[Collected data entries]
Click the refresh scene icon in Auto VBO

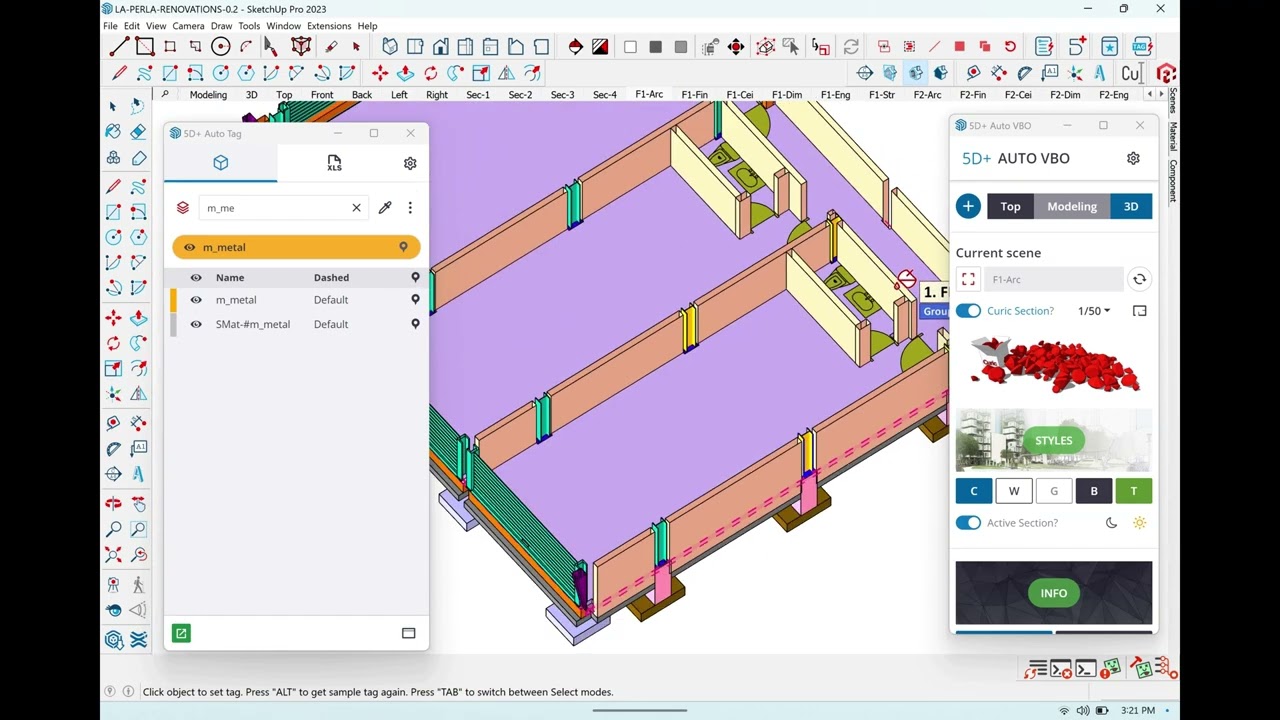[x=1139, y=280]
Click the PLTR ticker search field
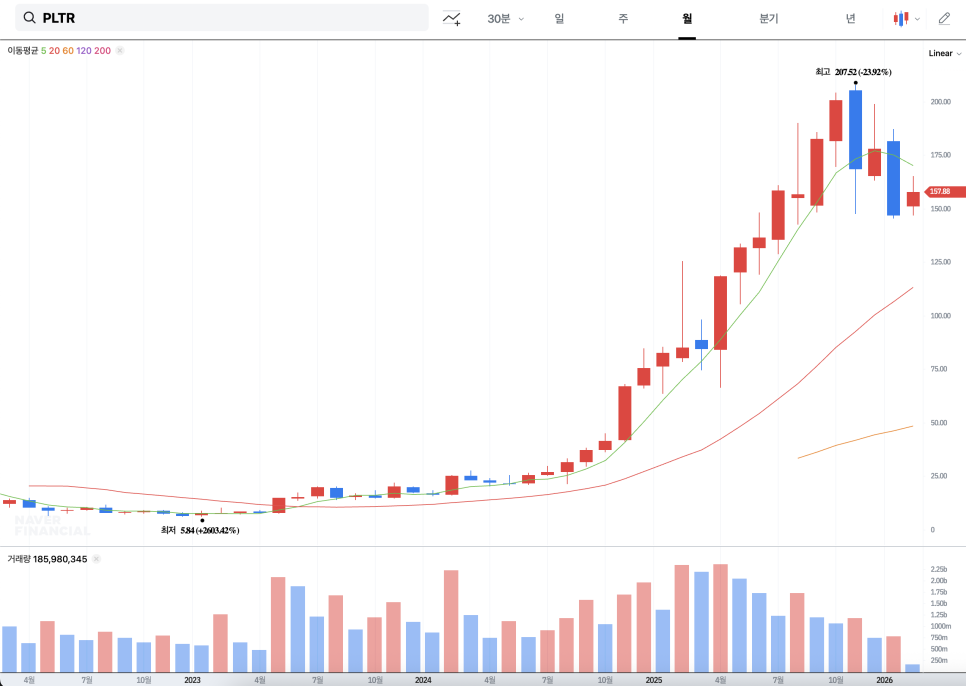 230,18
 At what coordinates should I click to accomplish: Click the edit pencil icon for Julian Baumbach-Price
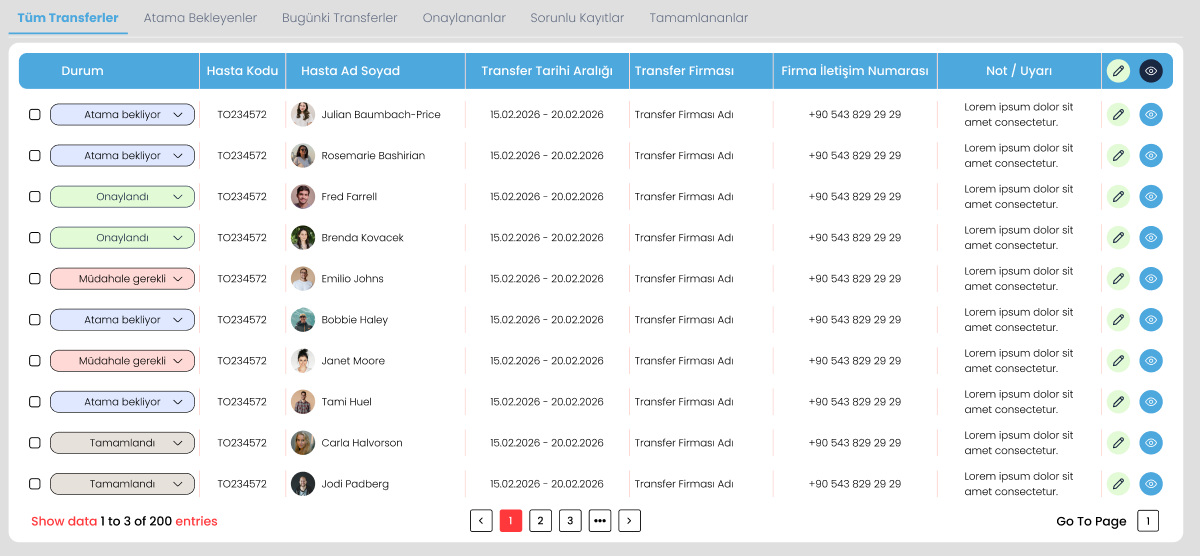pyautogui.click(x=1118, y=115)
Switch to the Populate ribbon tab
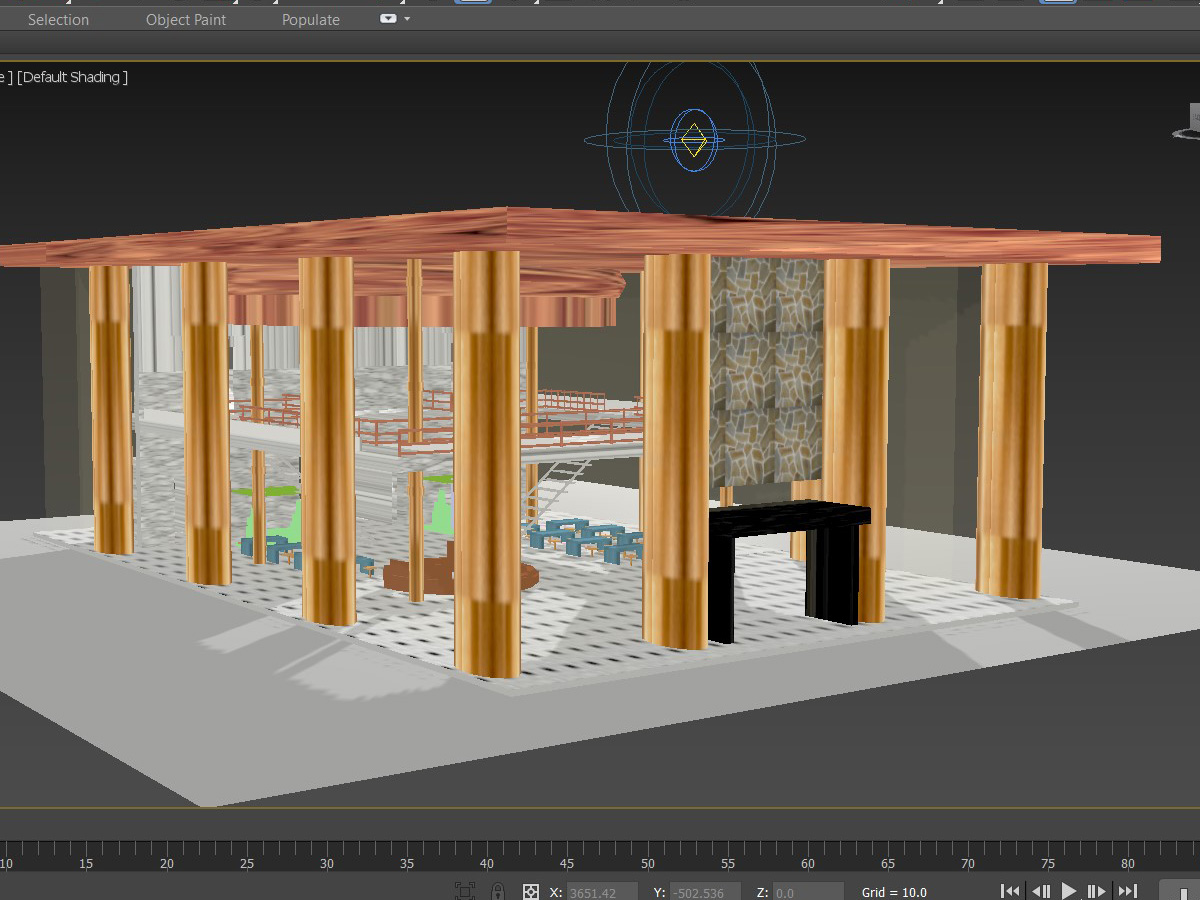The image size is (1200, 900). click(310, 20)
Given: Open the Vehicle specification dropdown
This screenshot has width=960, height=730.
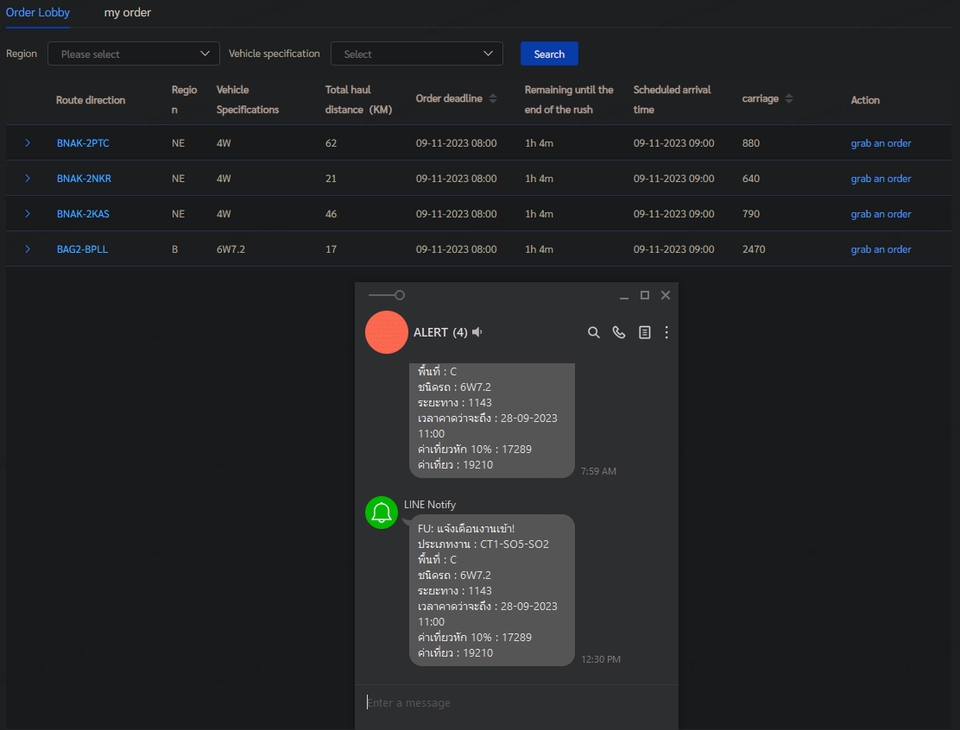Looking at the screenshot, I should pos(416,54).
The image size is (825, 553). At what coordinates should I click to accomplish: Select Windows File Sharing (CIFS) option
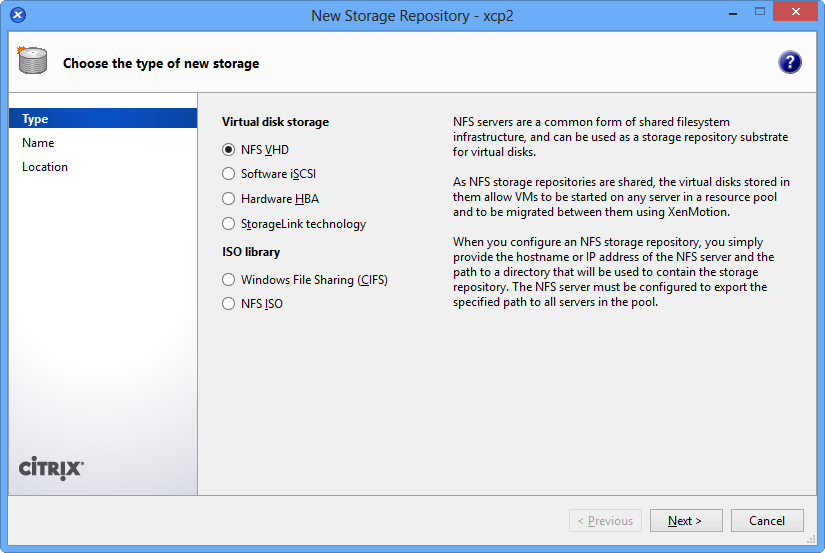tap(229, 280)
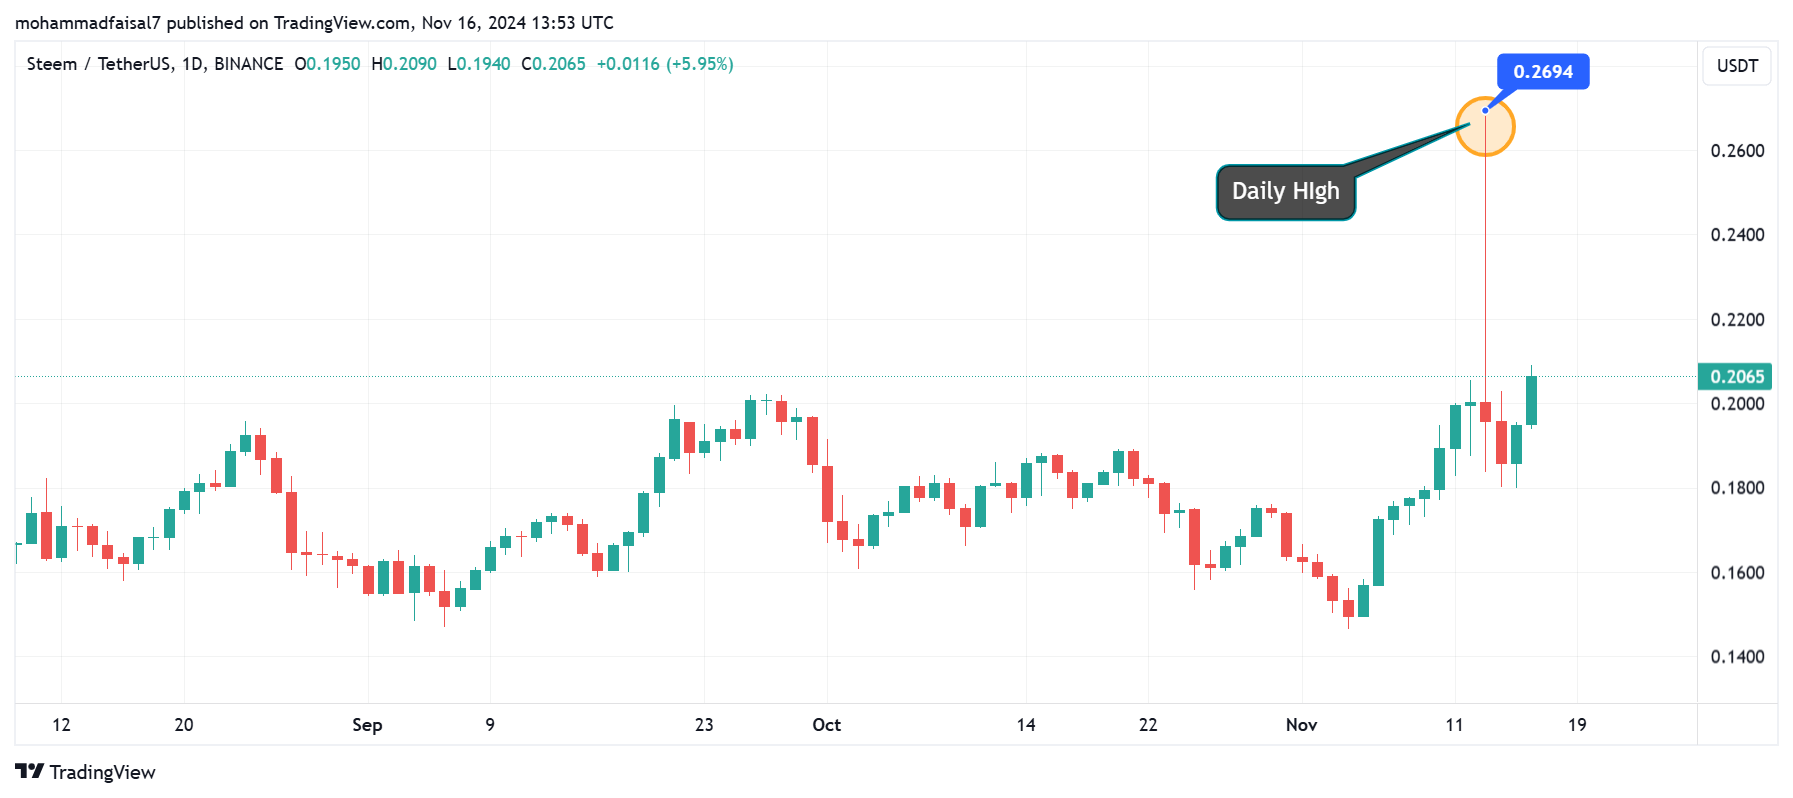
Task: Click the Oct label on time axis
Action: 826,725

# Description of the task:
Copy each line of the records above without change, but do not include any picture.

# Solution to the exercise:
Click the refresh scene icon in Auto VBO

[x=1139, y=280]
Click the PLTR ticker search field
 230,18
 At what coordinates should I click to accomplish: Click the edit pencil icon for Julian Baumbach-Price
pyautogui.click(x=1118, y=115)
Switch to the Populate ribbon tab
The image size is (1200, 900). click(310, 20)
Given: Open the Vehicle specification dropdown
This screenshot has width=960, height=730.
Looking at the screenshot, I should pos(416,54).
The image size is (825, 553). At what coordinates should I click to accomplish: Select Windows File Sharing (CIFS) option
tap(229, 280)
Task: Click the Oct label on time axis
Action: 826,725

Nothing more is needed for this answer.